The official Claude Code changelog lives at code.claude.com/docs/en/changelog and is mirrored in the CHANGELOG.md file in the anthropics/claude-code GitHub repository. This page is a curated community summary that adds context and links, but the two official sources are the authoritative record of every build.
What is the latest version of Claude Code?
As of July 2026, the latest Claude Code build referenced in the official changelog is version 2.1.201, released July 3, 2026. The 2.1 line is the current series. Run claude update followed by claude --version to see and install the newest release on your machine.
What are the biggest recent Claude Code features?
The biggest recent additions are Claude Sonnet 5 as the default model with a 1M-token context window (v2.1.197), subagents that run in the background by default and open draft pull requests (v2.1.198), simplified agent teams with an implicit team per session (v2.1.178), and deeper subagent nesting up to five levels (v2.1.172).

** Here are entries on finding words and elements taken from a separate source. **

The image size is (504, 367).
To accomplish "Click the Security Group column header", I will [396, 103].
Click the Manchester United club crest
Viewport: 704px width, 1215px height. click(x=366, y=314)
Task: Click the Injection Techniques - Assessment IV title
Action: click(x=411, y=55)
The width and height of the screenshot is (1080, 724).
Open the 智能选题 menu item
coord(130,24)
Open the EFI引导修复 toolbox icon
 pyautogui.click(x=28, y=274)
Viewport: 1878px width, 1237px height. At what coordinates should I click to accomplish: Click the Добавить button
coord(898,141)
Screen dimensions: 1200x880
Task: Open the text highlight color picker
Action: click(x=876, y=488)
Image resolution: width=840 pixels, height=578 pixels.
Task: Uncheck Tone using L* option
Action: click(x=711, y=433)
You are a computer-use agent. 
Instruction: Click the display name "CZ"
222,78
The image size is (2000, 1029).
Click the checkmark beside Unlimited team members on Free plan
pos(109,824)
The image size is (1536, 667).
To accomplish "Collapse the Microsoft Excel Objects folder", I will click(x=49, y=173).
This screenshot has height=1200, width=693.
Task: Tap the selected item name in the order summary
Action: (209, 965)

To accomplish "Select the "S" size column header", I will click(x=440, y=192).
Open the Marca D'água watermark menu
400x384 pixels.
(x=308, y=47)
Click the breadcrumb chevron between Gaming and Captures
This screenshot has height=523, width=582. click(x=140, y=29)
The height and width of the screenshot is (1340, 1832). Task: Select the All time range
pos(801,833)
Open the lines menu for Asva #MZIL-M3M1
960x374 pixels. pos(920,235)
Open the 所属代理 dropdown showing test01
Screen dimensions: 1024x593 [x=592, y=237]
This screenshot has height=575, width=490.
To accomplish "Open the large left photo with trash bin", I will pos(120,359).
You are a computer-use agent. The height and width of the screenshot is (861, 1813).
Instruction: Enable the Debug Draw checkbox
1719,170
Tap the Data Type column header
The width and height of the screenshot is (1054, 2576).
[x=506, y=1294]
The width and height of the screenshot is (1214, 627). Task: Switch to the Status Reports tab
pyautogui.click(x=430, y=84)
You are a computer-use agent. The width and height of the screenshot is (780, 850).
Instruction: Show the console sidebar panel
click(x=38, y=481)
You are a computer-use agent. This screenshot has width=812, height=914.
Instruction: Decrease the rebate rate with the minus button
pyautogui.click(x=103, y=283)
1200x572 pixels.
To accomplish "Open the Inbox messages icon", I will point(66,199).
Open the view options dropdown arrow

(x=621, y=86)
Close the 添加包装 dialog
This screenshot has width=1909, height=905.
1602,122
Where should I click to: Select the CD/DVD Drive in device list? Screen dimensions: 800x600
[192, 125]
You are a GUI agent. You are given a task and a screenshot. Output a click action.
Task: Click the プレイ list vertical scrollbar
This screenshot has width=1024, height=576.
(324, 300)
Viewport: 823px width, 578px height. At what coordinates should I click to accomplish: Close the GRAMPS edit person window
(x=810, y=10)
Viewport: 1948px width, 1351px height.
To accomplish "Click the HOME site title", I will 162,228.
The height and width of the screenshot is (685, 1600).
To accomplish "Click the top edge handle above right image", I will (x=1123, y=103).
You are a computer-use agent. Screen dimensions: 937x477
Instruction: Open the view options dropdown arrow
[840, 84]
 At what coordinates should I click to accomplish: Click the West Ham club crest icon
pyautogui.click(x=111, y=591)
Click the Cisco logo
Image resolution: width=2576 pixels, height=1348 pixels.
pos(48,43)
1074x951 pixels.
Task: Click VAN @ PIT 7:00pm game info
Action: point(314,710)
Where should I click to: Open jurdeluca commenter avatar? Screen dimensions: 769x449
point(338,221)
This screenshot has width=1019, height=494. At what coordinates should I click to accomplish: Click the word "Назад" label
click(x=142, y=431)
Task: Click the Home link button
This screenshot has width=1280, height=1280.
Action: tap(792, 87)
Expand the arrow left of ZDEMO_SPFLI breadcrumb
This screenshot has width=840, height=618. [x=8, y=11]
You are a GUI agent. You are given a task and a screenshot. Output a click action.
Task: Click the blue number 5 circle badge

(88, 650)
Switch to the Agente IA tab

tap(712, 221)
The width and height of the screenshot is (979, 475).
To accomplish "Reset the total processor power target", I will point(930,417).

How do I update Claude Code to the latest version?
Run claude update in your terminal to install the newest release, then run claude --version to confirm. Claude Code also auto-updates on launch by default. If a build causes problems, you can pin an earlier version through your package manager until the issue is fixed.
Is this changelog official?
No. This is a community-maintained changelog by Remote OpenClaw that summarizes notable releases with plain-language context. For the complete, authoritative list of every build and its exact date, use Anthropic's official changelog at code.claude.com and the CHANGELOG.md file on GitHub.